Autism Spectrum Disorder Liability Is Modulated Along a Gender Continuum from the Female to Male Neuroanatomical Brain Phenotype
Objectives: Here, we aimed to (1) identify neuroanatomical patterns that are characteristic of the male and female brain phenotype, and (2) test the hypothesis that having a male or female brain phenotype represents a risk or protective factor for ASD, respectively.
Methods: 98 right-handed adults with ASD (49 males, 49 females) and 98 matched neurotypical controls (51 males, 47 females) aged 18-42 years were recruited and assessed at the IoPPN, London, and the ARC, Cambridge. A Gaussian Process classifier (GPC) (Rassmussen 2006, Marquand 2010) was initially trained to make probabilistic predictions for each control participant based on binary classes of biological sex using eight surfaced based measures of cortical neuroanatomy (cortical thickness, grey & white matter surface areas, cortical volume, grey:white matter signal intensity ratio, curvature, sulcal depth, and metric distortion). This approach allowed us to derive a probabilistic prediction for each individual based on the binary categories dictated by biological sex, and to represent each brain along a gender continuum with individuals being most confidently classified representing the prototypical male or female brain phenotype. The performance accuracy of each model was estimated using leave-one-out cross validation and tested for significance via permutation of class labels (n=1000). Subsequently, we applied each predictive model to the males and females with ASD in order to estimate probabilistic predictions for individuals with ASD along a gender continuum. ASD liability for each model as a function of neuroanatomical gender phenotype was estimated as the ratio of males (females) with ASD to the total number of males (females) in eight bins along the axis of predictive probabilities of gender.
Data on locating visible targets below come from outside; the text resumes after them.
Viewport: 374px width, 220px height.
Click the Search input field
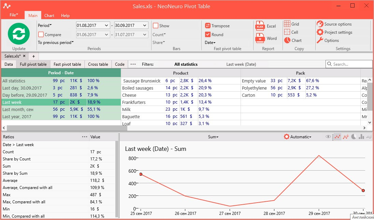(349, 64)
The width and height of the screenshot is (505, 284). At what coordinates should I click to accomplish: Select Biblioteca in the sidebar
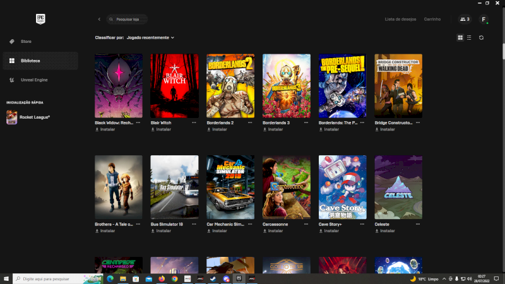point(30,61)
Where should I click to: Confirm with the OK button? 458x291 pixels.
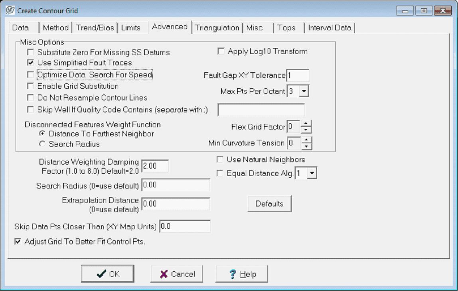click(x=107, y=274)
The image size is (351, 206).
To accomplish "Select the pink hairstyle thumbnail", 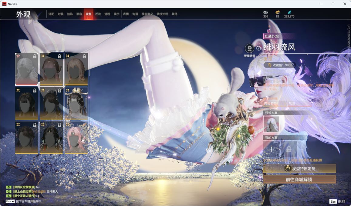I will 76,138.
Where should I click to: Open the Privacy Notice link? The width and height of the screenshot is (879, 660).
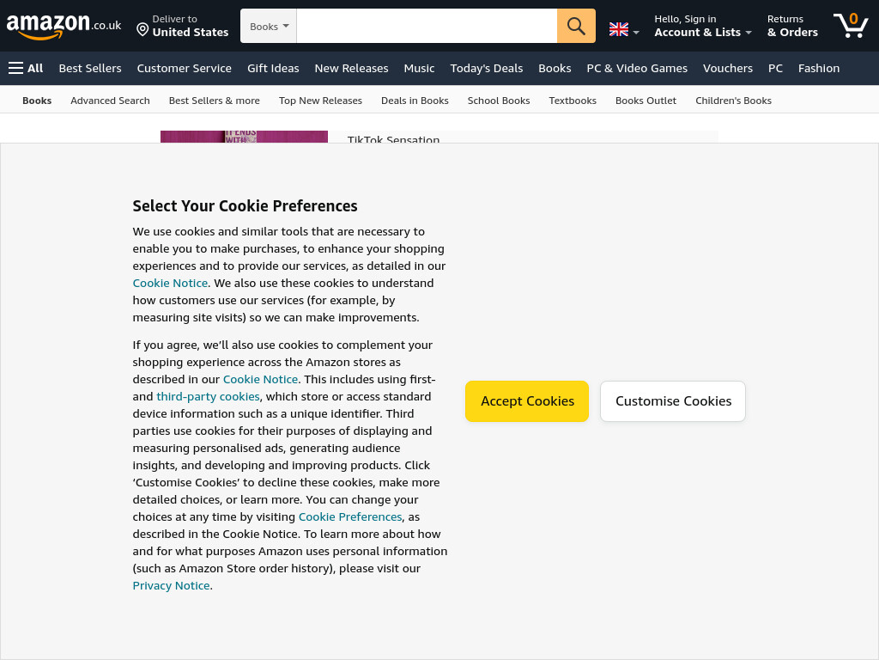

Results: Across all eight vertex based cortical features, GPC was able to separate male from female controls at accuracies ranging from 68% for metric distortion to 84% for G:W intensity ratio (p<=.001). When predicting individuals with ASD we found that female ASD cases were allocated more frequently to the male category across all eight models (as opposed to the female category), significantly above chance level (p-values ranging from <.001-<.002). When examining the proportion of ASD cases as a function of predictive probability for the male phenotype, we found that increased probabilities for the male brain phenotype were associated with an increased prevalence ratio for ASD within our sample.
Conclusions: Our results support the hypothesis that having a male brain phenotype constitutes greater risk for the development of ASD regardless of biological sex, hence implying that a female brain phenotype may provide a protective effect for ASD.